▸ Task to complete
In your copy of the data, include no pictures and alter nothing else.

(Records drawn from a dataset)
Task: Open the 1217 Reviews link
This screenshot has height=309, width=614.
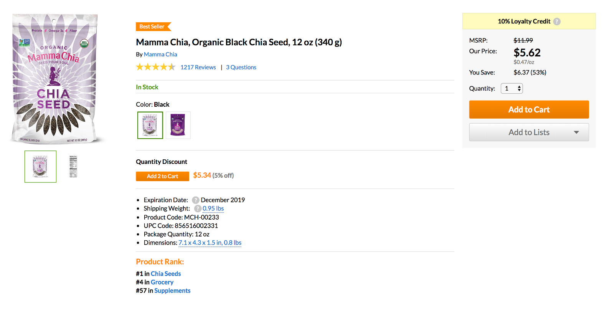Action: click(x=198, y=67)
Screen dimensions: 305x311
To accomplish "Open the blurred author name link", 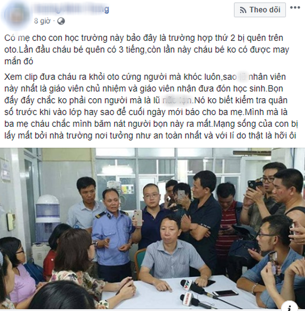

▸ Answer for this exercise
Task: Open the 1217 Reviews link
This screenshot has height=309, width=614.
Action: click(x=198, y=67)
Screen dimensions: 305x311
To accomplish "Open the blurred author name link", 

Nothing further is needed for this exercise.